Arthur Snelling facts for kids
Sir Arthur Wendell Snelling KCMG KCVO (7 May 1914 – 25 June 1996) was a senior British civil servant and diplomat.
He was educated at Ackworth School, Yorkshire, and University College, London.
He was Study Group Secretary at the Royal Institute of International Affairs, 1934–1936. He joined the Dominions Office in 1936, and became Private Secretary to the Parliamentary Under-Secretary in 1939. Snelling was Deputy High Commissioner for the UK in New Zealand, 1947–1950, and the Union of South Africa, May 1953–January 1956. He was Assistant Under-Secretary of State at the Commonwealth Relations Office, 1956–1959, and British High Commissioner in Ghana, 1959–1961. Snelling was Deputy Under-Secretary of State at the Foreign and Commonwealth Office, 1961–1969, and Ambassador to the Republic of South Africa, 1970–1973. He was Vice-President of the UK-South Africa Trade Association, 1974–1980.

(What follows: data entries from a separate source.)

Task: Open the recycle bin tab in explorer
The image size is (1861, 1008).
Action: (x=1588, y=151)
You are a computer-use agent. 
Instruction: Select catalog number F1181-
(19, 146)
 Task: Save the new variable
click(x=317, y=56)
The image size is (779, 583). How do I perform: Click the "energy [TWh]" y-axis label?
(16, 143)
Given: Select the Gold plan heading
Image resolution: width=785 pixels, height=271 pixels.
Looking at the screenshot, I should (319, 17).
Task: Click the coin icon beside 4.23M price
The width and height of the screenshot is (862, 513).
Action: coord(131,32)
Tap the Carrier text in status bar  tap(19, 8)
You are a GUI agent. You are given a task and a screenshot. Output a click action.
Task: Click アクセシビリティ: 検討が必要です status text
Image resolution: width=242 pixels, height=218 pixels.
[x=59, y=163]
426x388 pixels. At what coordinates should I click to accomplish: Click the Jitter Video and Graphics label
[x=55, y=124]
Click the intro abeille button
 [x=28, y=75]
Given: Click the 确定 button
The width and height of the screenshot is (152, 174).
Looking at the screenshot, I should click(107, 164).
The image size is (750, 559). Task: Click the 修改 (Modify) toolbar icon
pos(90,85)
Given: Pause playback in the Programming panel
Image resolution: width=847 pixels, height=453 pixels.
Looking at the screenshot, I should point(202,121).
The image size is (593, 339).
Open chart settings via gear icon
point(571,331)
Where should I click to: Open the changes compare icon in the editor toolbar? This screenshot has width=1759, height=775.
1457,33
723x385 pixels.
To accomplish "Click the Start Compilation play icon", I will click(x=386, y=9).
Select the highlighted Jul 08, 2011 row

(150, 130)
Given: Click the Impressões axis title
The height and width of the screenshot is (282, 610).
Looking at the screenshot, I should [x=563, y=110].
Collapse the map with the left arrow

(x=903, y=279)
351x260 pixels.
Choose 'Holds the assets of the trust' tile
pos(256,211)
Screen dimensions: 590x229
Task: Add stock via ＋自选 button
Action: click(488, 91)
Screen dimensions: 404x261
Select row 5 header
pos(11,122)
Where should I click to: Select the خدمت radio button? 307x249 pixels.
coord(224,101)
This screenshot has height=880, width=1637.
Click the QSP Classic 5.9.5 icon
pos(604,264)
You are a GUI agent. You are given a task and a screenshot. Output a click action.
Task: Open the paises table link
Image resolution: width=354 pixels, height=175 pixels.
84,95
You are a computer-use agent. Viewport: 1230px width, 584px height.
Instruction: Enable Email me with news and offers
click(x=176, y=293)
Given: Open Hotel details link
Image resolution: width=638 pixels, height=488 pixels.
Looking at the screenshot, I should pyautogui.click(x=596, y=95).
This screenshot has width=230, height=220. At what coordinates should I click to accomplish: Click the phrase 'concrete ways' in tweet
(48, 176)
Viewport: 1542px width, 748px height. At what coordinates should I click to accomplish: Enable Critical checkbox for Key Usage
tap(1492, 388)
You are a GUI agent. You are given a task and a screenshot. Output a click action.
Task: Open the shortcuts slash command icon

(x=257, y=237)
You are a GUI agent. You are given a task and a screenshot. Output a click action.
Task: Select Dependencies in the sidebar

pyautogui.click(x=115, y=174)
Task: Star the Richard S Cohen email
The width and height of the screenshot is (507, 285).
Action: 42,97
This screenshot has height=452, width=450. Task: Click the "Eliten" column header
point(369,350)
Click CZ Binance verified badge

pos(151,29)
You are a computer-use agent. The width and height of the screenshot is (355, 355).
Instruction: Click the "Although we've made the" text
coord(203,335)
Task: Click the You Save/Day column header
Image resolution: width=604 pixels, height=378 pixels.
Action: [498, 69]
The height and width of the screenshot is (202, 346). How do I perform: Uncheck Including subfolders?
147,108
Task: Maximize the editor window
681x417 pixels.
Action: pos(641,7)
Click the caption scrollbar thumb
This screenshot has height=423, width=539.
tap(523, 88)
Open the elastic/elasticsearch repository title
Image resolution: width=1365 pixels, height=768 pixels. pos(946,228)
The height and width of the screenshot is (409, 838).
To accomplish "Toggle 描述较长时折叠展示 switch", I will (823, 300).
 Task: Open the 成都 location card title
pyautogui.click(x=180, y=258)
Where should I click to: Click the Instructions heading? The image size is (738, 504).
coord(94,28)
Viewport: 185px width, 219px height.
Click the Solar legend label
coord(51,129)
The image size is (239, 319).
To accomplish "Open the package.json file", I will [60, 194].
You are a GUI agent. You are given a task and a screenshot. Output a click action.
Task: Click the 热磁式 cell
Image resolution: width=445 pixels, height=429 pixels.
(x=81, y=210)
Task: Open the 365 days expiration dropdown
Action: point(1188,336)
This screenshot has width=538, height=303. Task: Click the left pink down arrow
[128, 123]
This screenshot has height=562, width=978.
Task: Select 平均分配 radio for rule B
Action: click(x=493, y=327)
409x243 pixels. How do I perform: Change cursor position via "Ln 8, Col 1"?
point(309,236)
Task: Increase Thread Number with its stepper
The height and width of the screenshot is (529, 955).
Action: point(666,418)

Amongst friends and family he preferred the name Peter, using his birth name for public affairs and correspondence. He had suffered from, and been treated for, lung cancer but died of emphysema on 25 June 1996 at his home in Kingston upon Thames. He was survived by his wife Frieda (née Barnes) (11 November 1914 – 22 September 2016).